Page extract:
------------------------

Documents 649 and 829 involve email chains that have final emails between Lannett businesspeople only. For 649 , the earlier email and the attachment need not be produced, as they are privileged. Admittedly in this instance, production of the final email is a mere formality, as the forwarding lacks any meaningful content in the absence of the prior email and attachment. Technically, however, it is not privileged and must be produced. For 829 , the final email must be produced, as no attorney is copied, while the earlier emails with counsel copied may be redacted.

B. Waiver of Attorney-Client Privilege through Disclosure to Third Parties:

Attorney-client privilege will not ordinarily attach to communications made in the presence of a third party, and disclosing privileged communications to a third party waives the privilege. Id. at 982. In BouSamra , the Pennsylvania Supreme Court recognized an exception to waiver for third parties whose "presence was either indispensable to the lawyer giving legal advice or facilitated the lawyer's ability to give legal advice to the client." Id. at 985. In so doing, the Court reiterated that evidentiary privileges—such as the attorney-client privilege—are "highly disfavored in Pennsylvania," so "the scope of such [third-party] situations must remain narrowly tailored." Id. at 986 n.15 ; see also Off. of Disciplinary Couns. v. Baldwin, 225 A.3d 817, 850 (Pa. 2020) (noting that it is an "established proposition that evidentiary privileges are not favored because they are in derogation of the truth-determining process."). The facts of BouSamra illustrate the limited nature of the exception. There, the Court found that the attorney-client privilege was waived when an email from outside counsel was forwarded by in-house counsel to an employee of its outside consultant communications firm. 210 A.3d at 986.

------------------------

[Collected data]

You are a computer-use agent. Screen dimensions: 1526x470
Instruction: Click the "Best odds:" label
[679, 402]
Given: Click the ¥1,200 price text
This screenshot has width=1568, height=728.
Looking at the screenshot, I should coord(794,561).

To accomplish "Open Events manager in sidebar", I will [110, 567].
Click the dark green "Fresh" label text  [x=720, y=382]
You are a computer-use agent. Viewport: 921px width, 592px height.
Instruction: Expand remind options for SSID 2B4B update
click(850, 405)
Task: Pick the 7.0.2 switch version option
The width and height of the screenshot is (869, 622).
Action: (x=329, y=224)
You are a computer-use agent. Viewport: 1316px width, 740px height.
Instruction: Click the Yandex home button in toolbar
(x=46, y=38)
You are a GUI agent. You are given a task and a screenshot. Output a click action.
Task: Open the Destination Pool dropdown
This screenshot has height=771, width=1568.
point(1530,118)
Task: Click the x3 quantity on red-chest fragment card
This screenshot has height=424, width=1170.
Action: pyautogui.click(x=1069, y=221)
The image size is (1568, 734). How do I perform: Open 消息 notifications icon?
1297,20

------------------------

Problem description: Reproduce the passage on attorney-client privilege from "Documents 649 and" to "may be redacted.", word for word. The items have no role in this work.

Output for this task:
Documents 649 and 829 involve email chains that have final emails between Lannett businesspeople only. For 649 , the earlier email and the attachment need not be produced, as they are privileged. Admittedly in this instance, production of the final email is a mere formality, as the forwarding lacks any meaningful content in the absence of the prior email and attachment. Technically, however, it is not privileged and must be produced. For 829 , the final email must be produced, as no attorney is copied, while the earlier emails with counsel copied may be redacted.